In der Sohle des Gotthard-Basistunnel hat es Tunnelwasserleitungen, die permanent mit sauberem Wasser durchspült werden müssen. Dieses Wasser wird in Sedrun an verschiedenen Stellen gesammelt und durch den Zugangsstollen und den 800m tiefen Schacht über eine Druckleitung in die Multifunktionsstelle Sedrun geführt. Die kinetische Energie, die beim Transport des Wassers durch den Schacht entsteht, wird in der Multifunktionsstelle Sedrun durch ein Kleinwasserkraftwerk in Strom umgewandelt. Die Leistung beträgt rund 1.1 GWh pro Jahr. Die Bauarbeiten sind im Gang.
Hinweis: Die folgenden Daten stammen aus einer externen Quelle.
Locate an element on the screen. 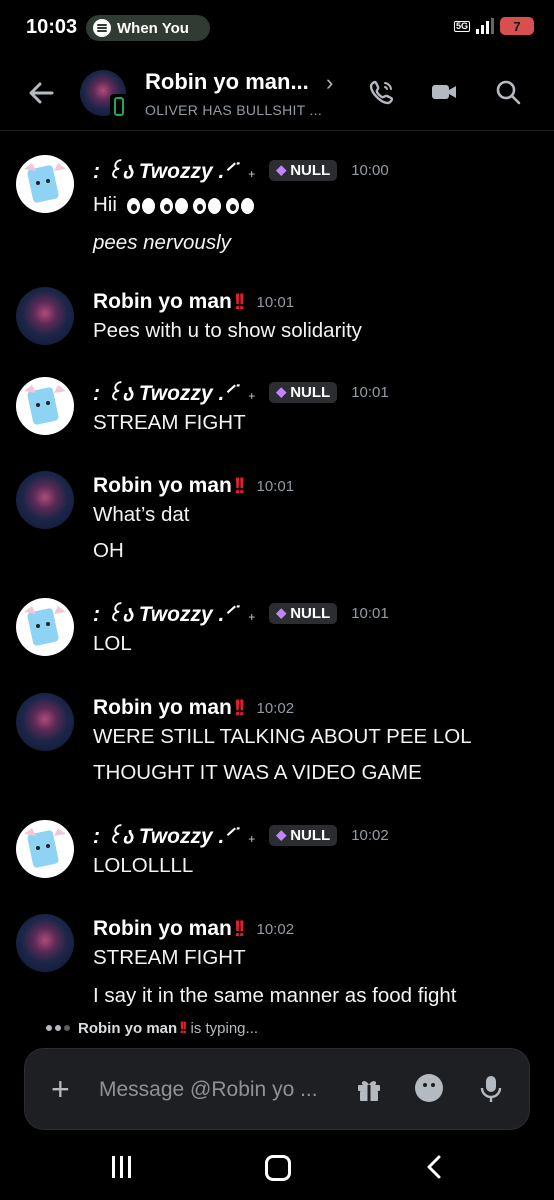 The width and height of the screenshot is (554, 1200). spotify-icon is located at coordinates (102, 28).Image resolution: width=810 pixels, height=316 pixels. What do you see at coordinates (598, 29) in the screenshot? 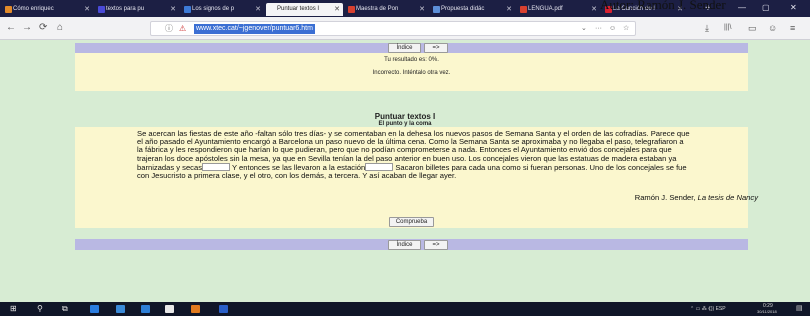
I see `page-actions-icon: ···` at bounding box center [598, 29].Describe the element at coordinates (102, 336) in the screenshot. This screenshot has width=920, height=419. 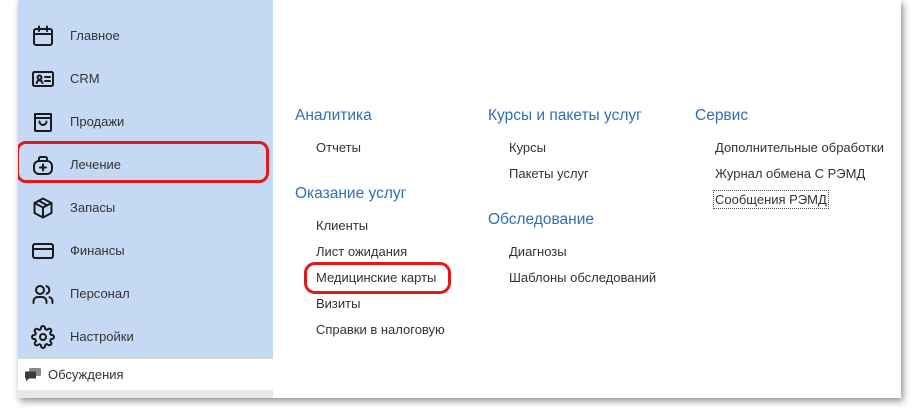
I see `sidebar-item-label: Настройки` at that location.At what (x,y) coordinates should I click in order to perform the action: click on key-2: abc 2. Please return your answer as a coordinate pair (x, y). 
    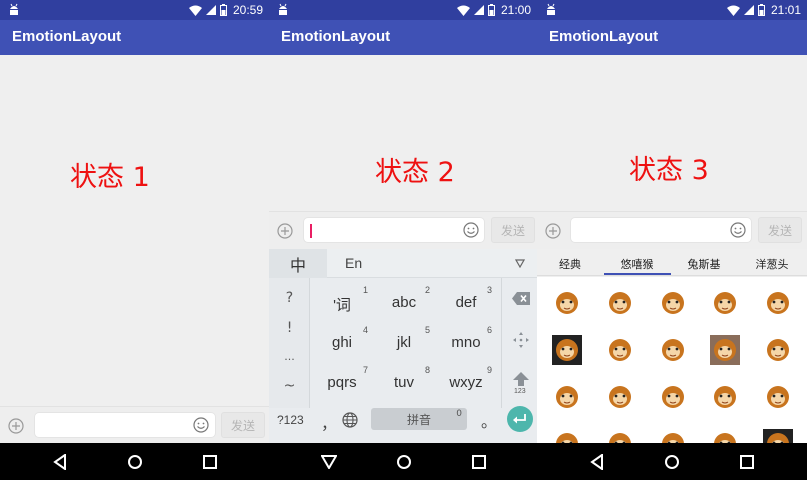
    Looking at the image, I should click on (404, 302).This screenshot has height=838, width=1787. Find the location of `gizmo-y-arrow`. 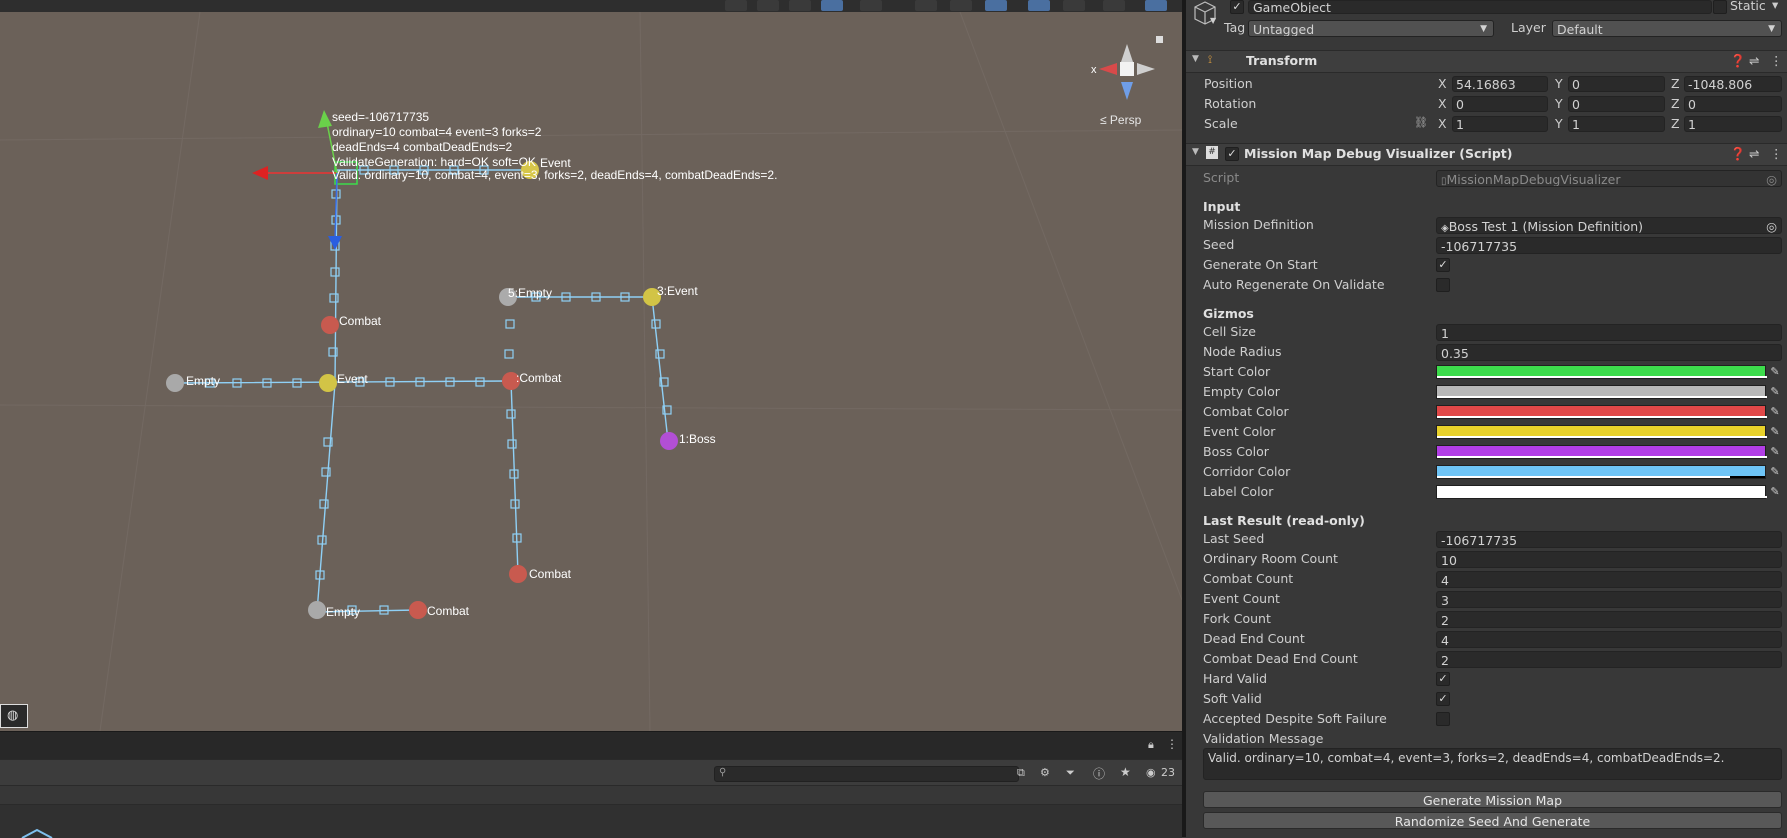

gizmo-y-arrow is located at coordinates (325, 119).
Im weiteren wird im Rahmen einer Studie für ein Energiekonzept in Tujetsch die Frage geklärt, ob die Erdwärme (Felstemperatur) im Tunnel für die Energiegewinnung genutzt werden kann.

Bodio:

Im 3.2 km langen Schutterstollen zwischen Pollegio und Loderio im Bleniotal soll Druckluft zur Energiegewinnung gespeichert werden. Die Baubewilligung für eine Pilotanlage ist erteilt.
Projekte für eine Nutzung des warmen Wassers aus dem Gotthard-Basistunnel für eine Fernheizung und eine Fischzuchtanlage liegen vor, sind zurzeit aber sistiert.